From a soul care perspective, in Christian ministry, we are expressing a holistic concern for people through radical hospitality, compassion, love and care. From a health and spiritual care perspective, there is particular concern for a person’s non-material needs, especially the way in which a person is making sense of their reality and the changes happening about them; this includes people’s religious and spiritual beliefs. This is crucial because a patient for whom religion is important, their faith may well be providing the interpretive grid over all that is happening. For example a Christians patient may well be viewing every aspect of their physicality, psychology and social relationships through the lens of their personal beliefs and the interactive presence of indwelling of the Holy Spirit in their lives.  

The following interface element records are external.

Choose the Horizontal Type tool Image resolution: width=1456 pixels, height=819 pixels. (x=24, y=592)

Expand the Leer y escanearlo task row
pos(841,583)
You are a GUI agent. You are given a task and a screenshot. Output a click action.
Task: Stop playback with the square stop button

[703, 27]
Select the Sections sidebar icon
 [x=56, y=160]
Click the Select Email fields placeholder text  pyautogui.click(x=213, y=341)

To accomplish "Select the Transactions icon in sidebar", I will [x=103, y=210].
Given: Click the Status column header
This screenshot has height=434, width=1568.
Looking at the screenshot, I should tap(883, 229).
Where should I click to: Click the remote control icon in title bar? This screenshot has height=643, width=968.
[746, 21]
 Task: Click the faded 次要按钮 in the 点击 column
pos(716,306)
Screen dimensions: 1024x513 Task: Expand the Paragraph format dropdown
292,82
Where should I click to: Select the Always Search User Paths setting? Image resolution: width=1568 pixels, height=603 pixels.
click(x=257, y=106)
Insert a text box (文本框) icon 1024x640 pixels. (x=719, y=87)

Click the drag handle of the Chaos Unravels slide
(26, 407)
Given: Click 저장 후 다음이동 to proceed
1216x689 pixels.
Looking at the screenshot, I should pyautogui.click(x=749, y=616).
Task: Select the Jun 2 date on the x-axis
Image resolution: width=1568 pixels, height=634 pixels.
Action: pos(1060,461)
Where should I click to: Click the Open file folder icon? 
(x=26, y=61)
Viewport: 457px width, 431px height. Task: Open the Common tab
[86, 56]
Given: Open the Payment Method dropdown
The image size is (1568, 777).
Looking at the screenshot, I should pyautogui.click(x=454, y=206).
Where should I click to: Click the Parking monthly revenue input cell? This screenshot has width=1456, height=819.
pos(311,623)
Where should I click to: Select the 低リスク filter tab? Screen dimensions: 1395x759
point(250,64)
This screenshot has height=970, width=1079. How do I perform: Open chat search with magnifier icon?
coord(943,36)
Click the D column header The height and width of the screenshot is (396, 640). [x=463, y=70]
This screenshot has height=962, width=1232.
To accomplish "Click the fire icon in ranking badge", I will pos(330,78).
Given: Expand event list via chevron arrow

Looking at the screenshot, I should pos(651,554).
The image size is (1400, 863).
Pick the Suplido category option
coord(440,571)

From a spiritual care perspective, all staff are expected to provide general spiritual care as they care holistically for their patients. They are encouraged to provide a compassionate presence expressing concern for their health, social and emotional well-being as well as those less tangible things such as their deep beliefs, motivations and the way in which they envision their future. Staff are encouraged to identify patients who are expressing needs in any of these areas and refer on to specialists, psychologists, social workers or spiritual care practitioners or chaplains.

Staff who feel comfortable with their own spirituality have been shown to be those most at ease when talking with patients about what really matters to them in the areas of religion or spirituality. If the patient’s spiritual care needs are connected to a particular faith or religion, it is important to connect that patient to a chaplain who can most closely meet that person’s needs.